Aim of the task: Each line from the one containing "The width and height of the screenshot is (901, 650)." through the end of the data is to be written out exactly, and nothing more.
═════ Material shown
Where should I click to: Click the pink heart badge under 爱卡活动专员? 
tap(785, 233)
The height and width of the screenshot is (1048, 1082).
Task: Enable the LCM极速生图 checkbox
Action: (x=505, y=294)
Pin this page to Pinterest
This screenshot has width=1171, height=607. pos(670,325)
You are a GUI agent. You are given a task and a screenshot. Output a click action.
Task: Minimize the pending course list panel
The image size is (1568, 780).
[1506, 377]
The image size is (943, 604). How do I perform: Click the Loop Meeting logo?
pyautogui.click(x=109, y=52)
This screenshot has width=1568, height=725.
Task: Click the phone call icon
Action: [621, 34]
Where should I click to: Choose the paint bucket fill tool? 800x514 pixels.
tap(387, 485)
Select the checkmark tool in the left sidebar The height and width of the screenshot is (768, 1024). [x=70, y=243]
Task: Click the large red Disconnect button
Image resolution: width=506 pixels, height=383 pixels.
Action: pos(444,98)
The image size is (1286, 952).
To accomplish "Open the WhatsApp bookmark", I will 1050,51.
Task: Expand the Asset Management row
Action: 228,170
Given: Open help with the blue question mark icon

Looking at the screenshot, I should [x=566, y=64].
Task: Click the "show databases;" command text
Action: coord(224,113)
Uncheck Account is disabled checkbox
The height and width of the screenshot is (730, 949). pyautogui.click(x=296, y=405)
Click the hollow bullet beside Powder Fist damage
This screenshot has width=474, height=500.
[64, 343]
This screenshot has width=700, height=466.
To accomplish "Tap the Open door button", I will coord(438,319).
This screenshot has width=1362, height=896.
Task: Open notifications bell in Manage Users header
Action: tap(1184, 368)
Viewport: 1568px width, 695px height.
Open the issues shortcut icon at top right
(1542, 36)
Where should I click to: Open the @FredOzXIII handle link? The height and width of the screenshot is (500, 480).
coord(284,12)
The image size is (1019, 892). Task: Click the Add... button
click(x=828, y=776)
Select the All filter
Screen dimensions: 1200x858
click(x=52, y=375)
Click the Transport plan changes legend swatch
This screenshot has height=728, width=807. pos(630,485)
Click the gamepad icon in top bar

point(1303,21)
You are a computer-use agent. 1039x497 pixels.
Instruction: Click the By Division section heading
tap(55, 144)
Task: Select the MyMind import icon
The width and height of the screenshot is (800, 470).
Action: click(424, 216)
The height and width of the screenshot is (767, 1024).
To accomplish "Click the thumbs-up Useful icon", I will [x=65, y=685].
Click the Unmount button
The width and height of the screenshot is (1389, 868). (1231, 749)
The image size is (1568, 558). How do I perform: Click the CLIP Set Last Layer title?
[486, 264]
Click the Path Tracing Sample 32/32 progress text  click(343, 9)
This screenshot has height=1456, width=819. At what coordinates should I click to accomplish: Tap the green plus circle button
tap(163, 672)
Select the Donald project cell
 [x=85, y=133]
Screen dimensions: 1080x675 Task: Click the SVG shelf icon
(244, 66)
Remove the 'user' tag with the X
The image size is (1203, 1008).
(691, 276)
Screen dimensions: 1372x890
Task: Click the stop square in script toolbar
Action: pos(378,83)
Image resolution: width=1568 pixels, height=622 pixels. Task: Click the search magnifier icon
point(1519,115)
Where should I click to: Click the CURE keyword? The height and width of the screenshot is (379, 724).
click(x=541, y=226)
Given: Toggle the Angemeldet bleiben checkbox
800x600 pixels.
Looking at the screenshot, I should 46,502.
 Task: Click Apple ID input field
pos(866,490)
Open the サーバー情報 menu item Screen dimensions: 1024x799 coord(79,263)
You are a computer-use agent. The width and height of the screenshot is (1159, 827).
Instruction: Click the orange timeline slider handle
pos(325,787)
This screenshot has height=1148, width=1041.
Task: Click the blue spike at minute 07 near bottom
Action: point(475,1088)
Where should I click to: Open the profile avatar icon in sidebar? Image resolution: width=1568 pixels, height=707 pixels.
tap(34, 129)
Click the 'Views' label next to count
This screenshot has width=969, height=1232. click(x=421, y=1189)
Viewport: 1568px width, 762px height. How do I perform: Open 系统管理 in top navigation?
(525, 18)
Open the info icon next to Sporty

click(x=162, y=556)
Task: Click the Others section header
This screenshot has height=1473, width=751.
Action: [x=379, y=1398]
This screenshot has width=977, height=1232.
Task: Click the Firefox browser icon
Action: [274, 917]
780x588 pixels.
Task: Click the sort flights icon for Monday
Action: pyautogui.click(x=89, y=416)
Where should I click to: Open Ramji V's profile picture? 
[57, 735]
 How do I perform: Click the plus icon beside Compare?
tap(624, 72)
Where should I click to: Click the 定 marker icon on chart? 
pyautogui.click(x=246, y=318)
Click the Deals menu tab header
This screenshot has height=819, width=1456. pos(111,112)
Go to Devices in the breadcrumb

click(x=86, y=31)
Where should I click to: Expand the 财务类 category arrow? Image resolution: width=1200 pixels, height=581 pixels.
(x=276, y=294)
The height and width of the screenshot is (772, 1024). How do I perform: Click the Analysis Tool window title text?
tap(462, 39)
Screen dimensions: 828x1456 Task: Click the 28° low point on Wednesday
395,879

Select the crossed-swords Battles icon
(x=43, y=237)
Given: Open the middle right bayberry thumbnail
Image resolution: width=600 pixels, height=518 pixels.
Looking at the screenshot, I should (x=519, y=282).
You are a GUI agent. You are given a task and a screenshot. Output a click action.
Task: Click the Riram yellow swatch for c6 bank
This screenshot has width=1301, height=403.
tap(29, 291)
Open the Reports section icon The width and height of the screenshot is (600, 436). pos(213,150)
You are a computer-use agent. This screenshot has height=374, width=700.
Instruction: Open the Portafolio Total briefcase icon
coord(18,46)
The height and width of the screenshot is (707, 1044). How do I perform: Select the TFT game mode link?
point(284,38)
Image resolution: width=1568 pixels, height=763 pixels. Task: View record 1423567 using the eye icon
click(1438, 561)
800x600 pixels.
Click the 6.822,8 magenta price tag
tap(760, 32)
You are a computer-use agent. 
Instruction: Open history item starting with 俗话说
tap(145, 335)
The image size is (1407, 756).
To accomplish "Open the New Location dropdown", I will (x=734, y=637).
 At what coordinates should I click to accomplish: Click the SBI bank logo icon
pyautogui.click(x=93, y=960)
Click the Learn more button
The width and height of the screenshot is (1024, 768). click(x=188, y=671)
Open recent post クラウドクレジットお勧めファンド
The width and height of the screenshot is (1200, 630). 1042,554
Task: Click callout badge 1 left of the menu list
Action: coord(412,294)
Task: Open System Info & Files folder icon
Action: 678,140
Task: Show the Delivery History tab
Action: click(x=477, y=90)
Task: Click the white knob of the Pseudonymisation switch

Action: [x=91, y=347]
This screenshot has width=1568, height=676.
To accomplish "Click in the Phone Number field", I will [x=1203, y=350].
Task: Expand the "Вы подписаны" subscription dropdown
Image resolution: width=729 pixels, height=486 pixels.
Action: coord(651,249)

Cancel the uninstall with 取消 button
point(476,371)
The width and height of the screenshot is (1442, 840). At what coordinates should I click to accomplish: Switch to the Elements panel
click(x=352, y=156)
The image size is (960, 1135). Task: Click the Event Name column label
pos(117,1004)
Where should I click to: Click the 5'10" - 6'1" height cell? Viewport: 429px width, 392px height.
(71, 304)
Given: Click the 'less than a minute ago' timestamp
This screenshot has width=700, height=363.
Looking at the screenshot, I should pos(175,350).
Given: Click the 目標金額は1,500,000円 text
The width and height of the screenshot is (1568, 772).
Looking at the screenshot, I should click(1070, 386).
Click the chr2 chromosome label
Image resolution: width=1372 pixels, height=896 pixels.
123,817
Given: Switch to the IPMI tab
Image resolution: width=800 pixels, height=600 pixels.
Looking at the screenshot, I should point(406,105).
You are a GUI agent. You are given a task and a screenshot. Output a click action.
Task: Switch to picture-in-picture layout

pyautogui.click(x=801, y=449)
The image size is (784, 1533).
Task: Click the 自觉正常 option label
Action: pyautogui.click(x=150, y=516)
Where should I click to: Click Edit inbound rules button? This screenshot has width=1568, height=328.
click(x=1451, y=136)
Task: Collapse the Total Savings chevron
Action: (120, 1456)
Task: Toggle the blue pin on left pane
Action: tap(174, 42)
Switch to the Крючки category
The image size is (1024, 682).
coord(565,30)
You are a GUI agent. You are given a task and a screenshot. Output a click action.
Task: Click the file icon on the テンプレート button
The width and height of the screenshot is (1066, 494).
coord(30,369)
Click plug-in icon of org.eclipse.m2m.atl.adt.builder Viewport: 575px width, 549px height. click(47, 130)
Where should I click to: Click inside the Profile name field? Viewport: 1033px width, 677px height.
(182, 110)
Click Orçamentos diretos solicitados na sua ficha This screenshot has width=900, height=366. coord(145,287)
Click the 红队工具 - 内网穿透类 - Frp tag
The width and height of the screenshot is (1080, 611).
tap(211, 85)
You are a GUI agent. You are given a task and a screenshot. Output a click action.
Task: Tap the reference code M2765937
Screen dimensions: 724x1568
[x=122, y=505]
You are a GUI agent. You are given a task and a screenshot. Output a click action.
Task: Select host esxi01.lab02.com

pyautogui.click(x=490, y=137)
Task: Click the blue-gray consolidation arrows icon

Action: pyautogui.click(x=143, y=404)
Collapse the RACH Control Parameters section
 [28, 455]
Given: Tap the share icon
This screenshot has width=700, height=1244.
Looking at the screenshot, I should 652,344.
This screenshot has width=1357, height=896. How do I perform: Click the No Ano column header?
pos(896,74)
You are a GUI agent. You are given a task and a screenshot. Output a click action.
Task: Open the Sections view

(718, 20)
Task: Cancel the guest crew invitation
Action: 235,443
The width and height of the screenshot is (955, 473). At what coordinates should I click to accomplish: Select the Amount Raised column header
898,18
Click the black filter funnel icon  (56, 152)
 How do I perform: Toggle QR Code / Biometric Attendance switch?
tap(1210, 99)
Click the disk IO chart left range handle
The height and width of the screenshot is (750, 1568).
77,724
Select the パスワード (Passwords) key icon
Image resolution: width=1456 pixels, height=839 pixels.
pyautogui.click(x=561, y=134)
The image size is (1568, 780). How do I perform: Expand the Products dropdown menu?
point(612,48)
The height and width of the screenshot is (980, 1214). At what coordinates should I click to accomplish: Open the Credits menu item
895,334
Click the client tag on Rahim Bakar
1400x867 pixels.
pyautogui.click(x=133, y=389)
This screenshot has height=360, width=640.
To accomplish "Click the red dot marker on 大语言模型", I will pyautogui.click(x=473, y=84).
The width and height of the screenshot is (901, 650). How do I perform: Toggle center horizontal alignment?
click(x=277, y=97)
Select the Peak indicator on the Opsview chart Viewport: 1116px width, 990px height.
══════════
Response below:
The width and height of the screenshot is (901, 650). How do I perform: Toggle center horizontal alignment?
click(x=277, y=97)
Select the Peak indicator on the Opsview chart Viewport: 1116px width, 990px height.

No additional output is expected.